LISTED ENTRIES:
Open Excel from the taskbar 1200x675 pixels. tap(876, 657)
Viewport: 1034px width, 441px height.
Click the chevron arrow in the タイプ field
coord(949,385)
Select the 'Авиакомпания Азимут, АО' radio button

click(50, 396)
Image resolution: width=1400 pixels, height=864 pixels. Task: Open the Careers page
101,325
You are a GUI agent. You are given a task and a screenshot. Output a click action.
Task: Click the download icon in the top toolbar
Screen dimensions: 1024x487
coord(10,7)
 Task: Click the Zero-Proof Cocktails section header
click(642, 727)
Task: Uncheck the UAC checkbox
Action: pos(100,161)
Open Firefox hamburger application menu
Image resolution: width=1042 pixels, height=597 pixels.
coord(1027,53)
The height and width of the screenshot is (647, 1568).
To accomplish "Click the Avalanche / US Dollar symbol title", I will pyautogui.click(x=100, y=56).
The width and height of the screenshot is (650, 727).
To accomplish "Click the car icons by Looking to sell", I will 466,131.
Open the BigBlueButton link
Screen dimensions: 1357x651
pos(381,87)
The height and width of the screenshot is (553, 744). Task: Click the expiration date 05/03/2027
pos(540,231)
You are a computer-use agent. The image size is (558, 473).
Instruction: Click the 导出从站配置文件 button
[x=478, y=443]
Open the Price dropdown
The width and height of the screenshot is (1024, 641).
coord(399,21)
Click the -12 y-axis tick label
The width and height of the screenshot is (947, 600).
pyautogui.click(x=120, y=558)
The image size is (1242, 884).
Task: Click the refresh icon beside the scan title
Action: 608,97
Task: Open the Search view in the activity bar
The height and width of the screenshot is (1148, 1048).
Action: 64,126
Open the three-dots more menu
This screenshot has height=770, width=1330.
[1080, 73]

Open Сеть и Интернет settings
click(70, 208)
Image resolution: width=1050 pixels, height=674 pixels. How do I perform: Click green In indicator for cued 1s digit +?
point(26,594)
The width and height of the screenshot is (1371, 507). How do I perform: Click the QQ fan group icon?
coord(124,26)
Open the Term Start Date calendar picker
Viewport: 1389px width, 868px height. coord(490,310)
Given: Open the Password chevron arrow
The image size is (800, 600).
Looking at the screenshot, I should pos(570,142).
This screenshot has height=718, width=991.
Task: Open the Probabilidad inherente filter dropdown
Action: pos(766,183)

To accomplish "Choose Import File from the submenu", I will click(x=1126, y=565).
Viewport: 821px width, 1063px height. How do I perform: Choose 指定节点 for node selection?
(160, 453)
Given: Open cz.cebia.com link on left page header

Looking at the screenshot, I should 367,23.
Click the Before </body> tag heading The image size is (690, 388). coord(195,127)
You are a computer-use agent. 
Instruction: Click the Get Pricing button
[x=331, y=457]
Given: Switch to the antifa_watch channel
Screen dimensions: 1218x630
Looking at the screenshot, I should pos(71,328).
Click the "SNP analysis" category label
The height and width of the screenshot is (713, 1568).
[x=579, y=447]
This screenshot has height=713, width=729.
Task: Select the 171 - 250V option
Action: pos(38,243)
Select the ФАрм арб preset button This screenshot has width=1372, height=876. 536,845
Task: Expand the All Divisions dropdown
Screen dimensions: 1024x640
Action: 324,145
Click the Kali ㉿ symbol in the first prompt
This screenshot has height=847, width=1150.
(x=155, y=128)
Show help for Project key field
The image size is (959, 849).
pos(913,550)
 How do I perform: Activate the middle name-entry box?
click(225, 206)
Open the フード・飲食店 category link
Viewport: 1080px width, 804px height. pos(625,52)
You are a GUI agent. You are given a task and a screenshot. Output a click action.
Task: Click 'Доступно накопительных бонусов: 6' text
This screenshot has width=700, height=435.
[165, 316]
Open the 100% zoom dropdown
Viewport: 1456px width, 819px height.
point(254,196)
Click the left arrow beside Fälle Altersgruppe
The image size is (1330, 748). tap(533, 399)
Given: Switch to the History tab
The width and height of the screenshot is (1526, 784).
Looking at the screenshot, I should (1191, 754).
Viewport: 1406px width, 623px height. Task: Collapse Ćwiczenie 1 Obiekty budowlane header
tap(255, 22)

THE TASK:
Every single entry above has to be copied exactly.

EXERCISE ANSWER:
Open Excel from the taskbar 1200x675 pixels. tap(876, 657)
Viewport: 1034px width, 441px height.
Click the chevron arrow in the タイプ field
coord(949,385)
Select the 'Авиакомпания Азимут, АО' radio button

click(50, 396)
Image resolution: width=1400 pixels, height=864 pixels. Task: Open the Careers page
101,325
You are a GUI agent. You are given a task and a screenshot. Output a click action.
Task: Click the download icon in the top toolbar
Screen dimensions: 1024x487
coord(10,7)
 Task: Click the Zero-Proof Cocktails section header
click(642, 727)
Task: Uncheck the UAC checkbox
Action: pos(100,161)
Open Firefox hamburger application menu
Image resolution: width=1042 pixels, height=597 pixels.
coord(1027,53)
The height and width of the screenshot is (647, 1568).
To accomplish "Click the Avalanche / US Dollar symbol title", I will pyautogui.click(x=100, y=56).
The width and height of the screenshot is (650, 727).
To accomplish "Click the car icons by Looking to sell", I will 466,131.
Open the BigBlueButton link
Screen dimensions: 1357x651
pos(381,87)
The height and width of the screenshot is (553, 744). Task: Click the expiration date 05/03/2027
pos(540,231)
You are a computer-use agent. The image size is (558, 473).
Instruction: Click the 导出从站配置文件 button
[x=478, y=443]
Open the Price dropdown
The width and height of the screenshot is (1024, 641).
coord(399,21)
Click the -12 y-axis tick label
The width and height of the screenshot is (947, 600).
pyautogui.click(x=120, y=558)
The image size is (1242, 884).
Task: Click the refresh icon beside the scan title
Action: 608,97
Task: Open the Search view in the activity bar
The height and width of the screenshot is (1148, 1048).
Action: 64,126
Open the three-dots more menu
This screenshot has height=770, width=1330.
[1080, 73]

Open Сеть и Интернет settings
click(70, 208)
Image resolution: width=1050 pixels, height=674 pixels. How do I perform: Click green In indicator for cued 1s digit +?
point(26,594)
The width and height of the screenshot is (1371, 507). How do I perform: Click the QQ fan group icon?
coord(124,26)
Open the Term Start Date calendar picker
Viewport: 1389px width, 868px height. coord(490,310)
Given: Open the Password chevron arrow
The image size is (800, 600).
Looking at the screenshot, I should pos(570,142).
This screenshot has height=718, width=991.
Task: Open the Probabilidad inherente filter dropdown
Action: pos(766,183)

To accomplish "Choose Import File from the submenu", I will click(x=1126, y=565).
Viewport: 821px width, 1063px height. How do I perform: Choose 指定节点 for node selection?
(160, 453)
Given: Open cz.cebia.com link on left page header

Looking at the screenshot, I should 367,23.
Click the Before </body> tag heading The image size is (690, 388). coord(195,127)
You are a computer-use agent. 
Instruction: Click the Get Pricing button
[x=331, y=457]
Given: Switch to the antifa_watch channel
Screen dimensions: 1218x630
Looking at the screenshot, I should pos(71,328).
Click the "SNP analysis" category label
The height and width of the screenshot is (713, 1568).
[x=579, y=447]
This screenshot has height=713, width=729.
Task: Select the 171 - 250V option
Action: pos(38,243)
Select the ФАрм арб preset button This screenshot has width=1372, height=876. 536,845
Task: Expand the All Divisions dropdown
Screen dimensions: 1024x640
Action: 324,145
Click the Kali ㉿ symbol in the first prompt
This screenshot has height=847, width=1150.
(x=155, y=128)
Show help for Project key field
The image size is (959, 849).
pos(913,550)
 How do I perform: Activate the middle name-entry box?
click(225, 206)
Open the フード・飲食店 category link
Viewport: 1080px width, 804px height. pos(625,52)
You are a GUI agent. You are given a task and a screenshot. Output a click action.
Task: Click 'Доступно накопительных бонусов: 6' text
This screenshot has width=700, height=435.
[165, 316]
Open the 100% zoom dropdown
Viewport: 1456px width, 819px height.
point(254,196)
Click the left arrow beside Fälle Altersgruppe
The image size is (1330, 748). tap(533, 399)
Given: Switch to the History tab
The width and height of the screenshot is (1526, 784).
Looking at the screenshot, I should (1191, 754).
Viewport: 1406px width, 623px height. Task: Collapse Ćwiczenie 1 Obiekty budowlane header
tap(255, 22)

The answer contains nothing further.